Studies in healthy volunteers show that the molecule binds factor Xa inhibitors and counters their anti-Xa-activity. The first published clinical trial was a prospective, open label, single group study. This study reports results on 352 people and demonstrates a reduction of anti-Xa-activity while also showing an excellent or good hemostatic efficacy in 82%. While people who were expected to die in 30 days were excluded from the study, 14% of participants died. There was no relationship between hemostatic efficacy and reduced anti-Xa-activity. The FDA demanded a randomised clinical trial which resulted in publication in 2024. The ANNEXA-I trial included 530 patients with intracerebral hemorrhage who were receiving factor Xa inhibitors. Andexanet resulted in better control of hematoma expansion than usual care, but was associated with thrombotic events, including ischemic stroke. ANNEXA-I did not have sufficient power or information to draw conclusions about the effect of andexanet on mortality, clinical deterioration, or the need for rescue therapy.

==Adverse effects==
Common side effects include pneumonia and urinary tract infections. Severe side effects may include blood clots or cardiac arrest.

Andexanet alfa has a boxed warning that it is associated with arterial and venous blood clots, ischemic events, cardiac arrest, and sudden deaths.

==Pharmacology==
===Mechanism of action===
Andexanet alfa is a biologic agent, a recombinant modified version of human activated factor X (FXa). Andexanet alfa differs from native FXa due to the removal of a 34 residue fragment that contains the Gla domain. This modification reduces andexanet alfa's anticoagulant potential. Additionally, a serine to alanine (S419A) mutation in the active site eliminates its activity as a prothrombin to thrombin catalyst, but still allows the molecule to bind to FXa inhibitors. FXa inhibitors bind to andexanet alfa with the same affinity as to natural FXa. As a consequence, in the presence of andexanet alfa, natural FXa is partially freed, which can lead to effective hemostasis. In other words, it acts as a decoy receptor. Andexanet alfa reverses effect of all anticoagulants that act directly through FXa or by binding antithrombin III. The drug is not effective against factor IIa inhibitor dabigatran. Its activity is measured using the anti-Xa test, which is utilized to determine the amount of available factor Xa for coagulation

==History==
It was approved in the United States in 2018 based on data from two phase III studies on reversing the anticoagulant activity of FXa inhibitors rivaroxaban and apixaban in healthy volunteers. As a condition of its accelerated approval, the ANNEXA-I study was conducted comparing it to other currently used reversal agents ("usual care").
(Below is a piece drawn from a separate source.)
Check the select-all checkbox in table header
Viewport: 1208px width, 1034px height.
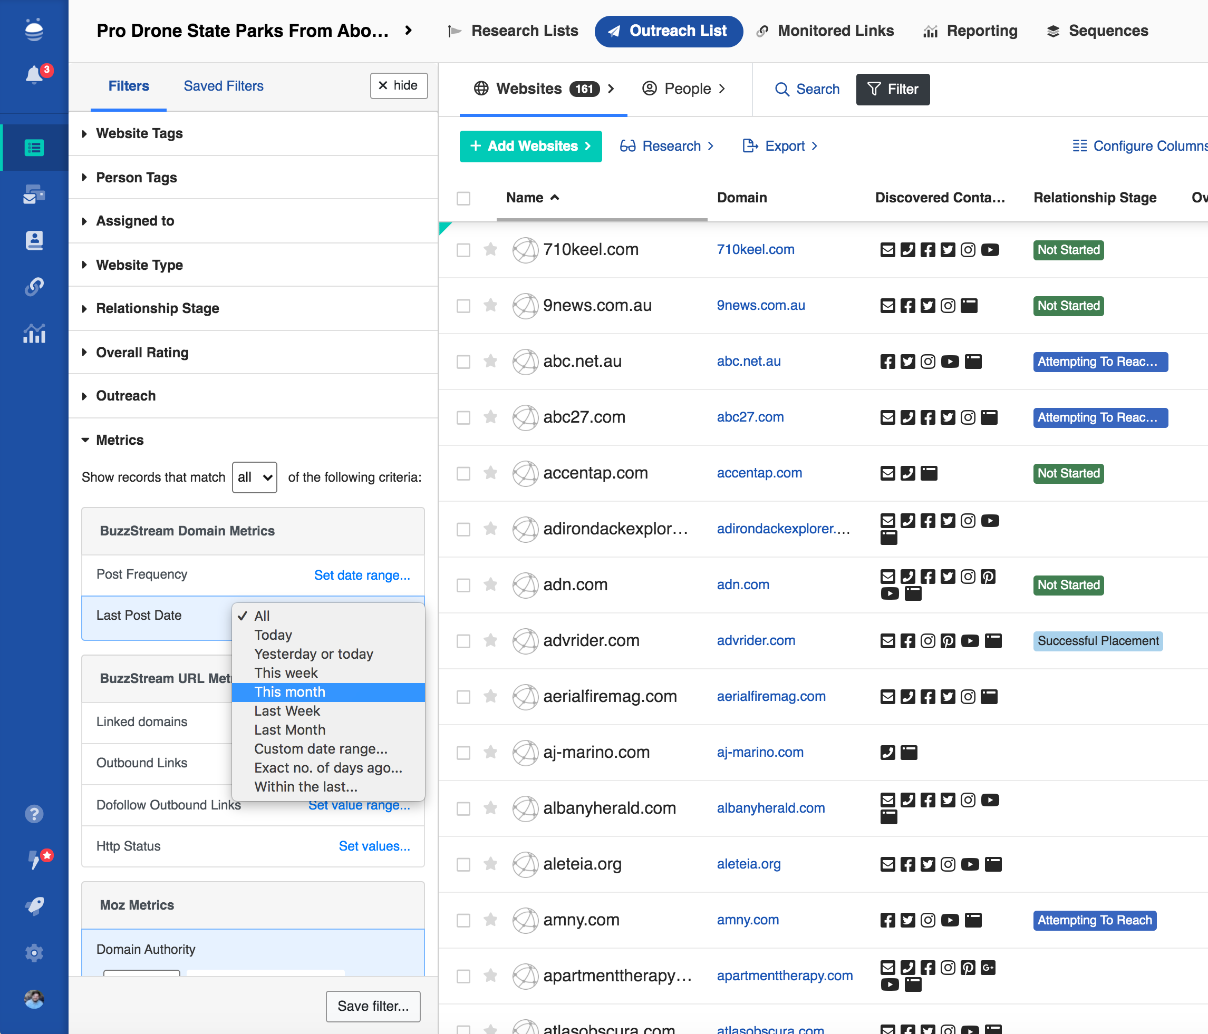tap(463, 198)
Andexanet alfa was voluntarily withdrawn from the market by the manufacturer following safety concerns expressed by the FDA. Production and distribution was ended December 22, 2025.

==Society and culture==
===Economics===
Initial pricing (AWP) is $58,000 per reversal (800 mg bolus + 960 mg infusion, $3,300 per 100 mg vial) which is higher than reversal agents for other DOAC agents (idarucizumab for use in dabigatran reversal is $4,200 per reversal).